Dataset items
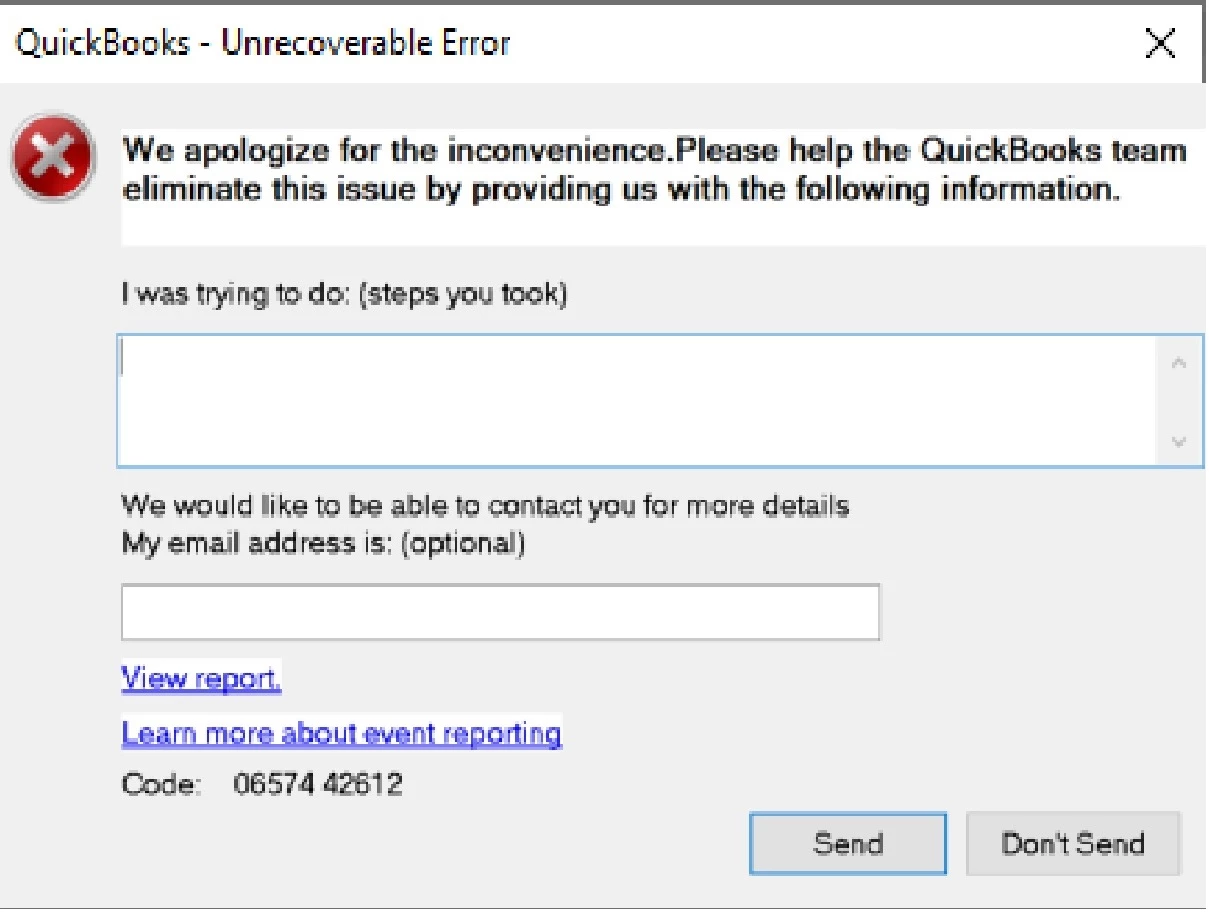Click the down arrow in steps box scrollbar
The height and width of the screenshot is (914, 1209).
[1179, 440]
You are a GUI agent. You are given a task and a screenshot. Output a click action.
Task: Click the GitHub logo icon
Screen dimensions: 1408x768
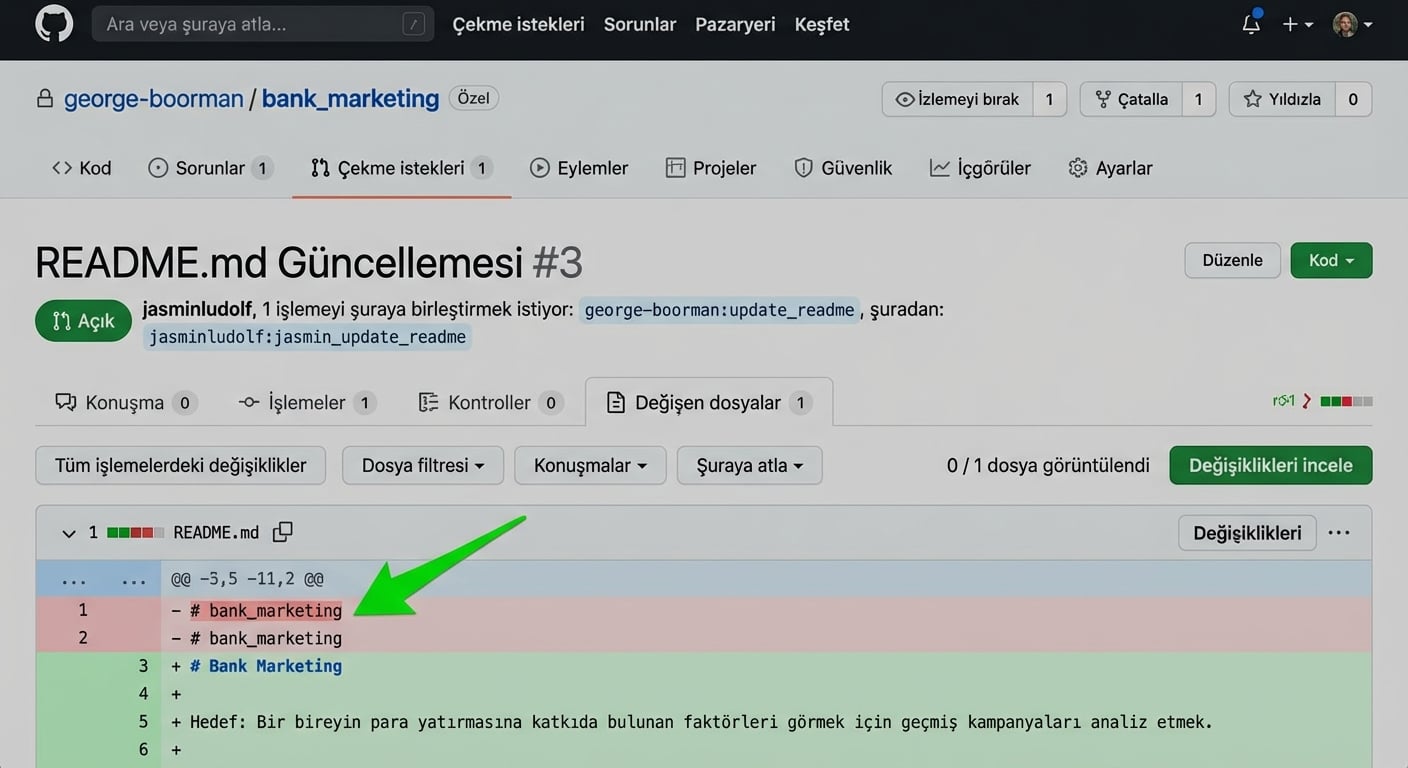pos(53,23)
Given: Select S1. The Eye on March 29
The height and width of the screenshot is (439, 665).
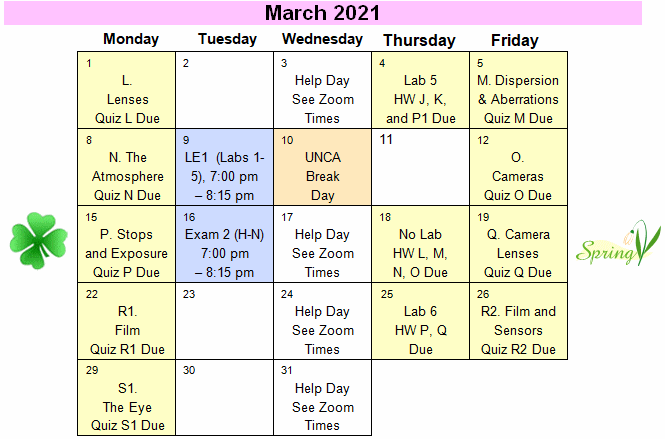Looking at the screenshot, I should coord(127,397).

● Task brief
Give back exactly the lines running from the one that contains "The height and width of the screenshot is (439, 665)." to the end of the records, including both of those lines and excluding every picture.

● Answer space
The height and width of the screenshot is (439, 665).
Looking at the screenshot, I should coord(127,397).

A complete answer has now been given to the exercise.